Am schlimmsten würde es die griechischen Banken treffen, die einen beträchtlichen Teil der Schulden der eigenen Regierung finanzieren. Wahrscheinlich würden im Fall einer Umschuldung weite Teile des griechischen Finanzsektors implodieren - zumal die Regierung kein Geld für eine Rettung hätte.

Unkalkulierbare Kettenreaktion

Allerdings blieben die Auswirkungen nicht auf Griechenland beschränkt. Laut Schätzungen halten Ausländer 60 Prozent der griechischen Staatsschulden. Die Auswirkungen eines Schuldenschnitts wären deshalb fast überall auf der Welt sichtbar - vor allem in Europa. Allein die Forderungen deutscher Kreditinstitute an den griechischen Staat beliefen sich Ende 2010 auf 18 Milliarden Euro. Ein 50-prozentiger Verzicht würde also zu einem Verlust von neun Milliarden Euro führen.

Dies ist bereits eine beträchtliche Summe, die aber wahrscheinlich noch irgendwie verkraftbar wäre. Allerdings ist es unwahrscheinlich, dass ein Schuldenschnitt in Griechenland ohne Auswirkungen auf andere Euro-Wackelkandidaten bliebe. Denn das Tabu Schuldenschnitt wäre gebrochen - trotz Dauer-Dementis. Wahrscheinlich würden Investoren auch an der fiskalischen Überlebensfähigkeit von Irland und Portugal zweifeln. Und sich sogar potentielle Wackelkandidaten wie Spanien und Italien vorknöpfen. Dann könnte es tatsächlich einen Flächenbrand in Europa geben.

Deutsche Banken haben allein den Regierungen in Madrid und Rom rund 60 Milliarden Euro geliehen - und den Kreditinstituten in beiden Ländern mehr als 110 Milliarden. Käme es zu Umschuldungen und einem Kollaps der nationalen Finanzsysteme, wären die Folgen unabsehbar. Und möglicherweise unfinanzierbar. Auf jeden Fall müsste der deutsche Steuerzahler erneut mit Milliardenkrediten für die eigenen Geldhäuser einspringen.

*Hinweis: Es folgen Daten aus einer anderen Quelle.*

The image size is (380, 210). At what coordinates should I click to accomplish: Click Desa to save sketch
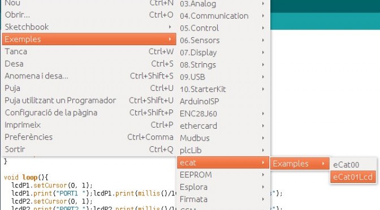pos(89,64)
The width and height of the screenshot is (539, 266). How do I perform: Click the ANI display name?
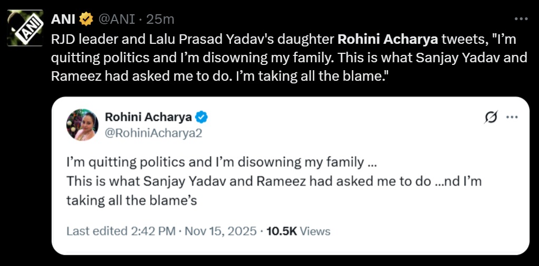pos(63,20)
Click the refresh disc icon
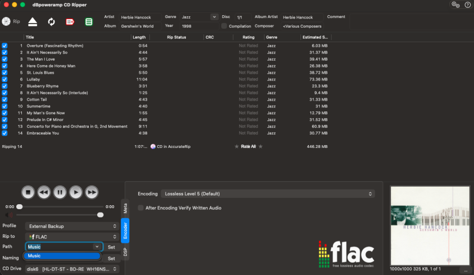This screenshot has height=275, width=474. [x=52, y=22]
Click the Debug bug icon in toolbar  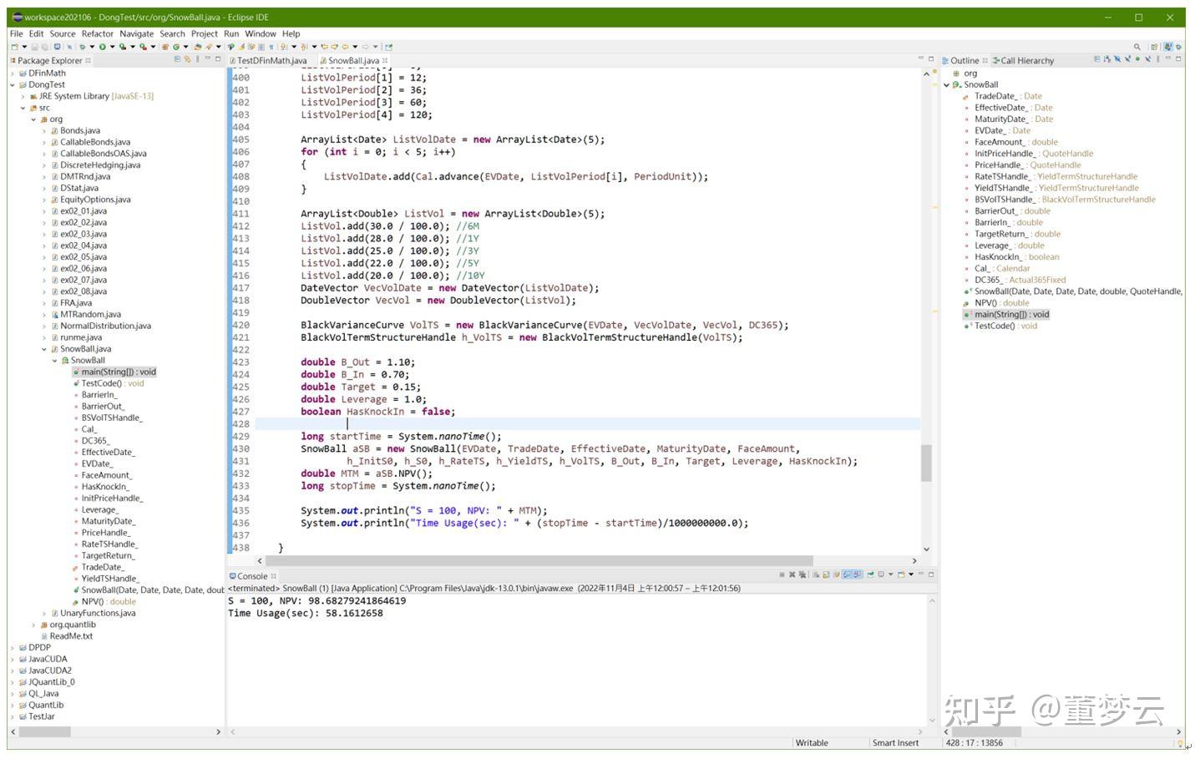click(83, 47)
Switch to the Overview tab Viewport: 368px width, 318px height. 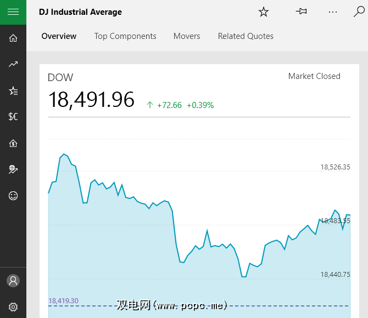pos(59,36)

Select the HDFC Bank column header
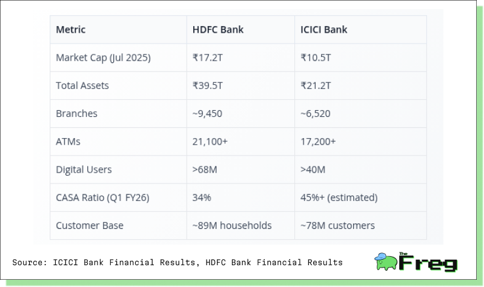point(218,30)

Angesichts der möglichen Kettenreaktion ist es unwahrscheinlich, dass Griechenland tatsächlich den radikalen Schuldenschnitt wagt. Eher ist ein freiwilliger Verzicht der Anleger denkbar.

Dieser könnte in etwa so aussehen: Die Regierung bietet den Gläubigern an, ihre Papiere zum jetzigen Marktkurs zurückzukaufen. Diese müssten zwar auf einen Teil ihrer Ansprüche verzichten, wären die Schmuddel-Papiere aber los und bräuchten keine Angst mehr vor einer Staatspleite und damit einem möglichen Totalverlust haben.

Der griechischen Regierung würde im Gegenzug eine "Umschuldung light" gelingen: Indirekt würden ihr finanzielle Verbindlichkeiten in beachtlichem Umfang erlassen.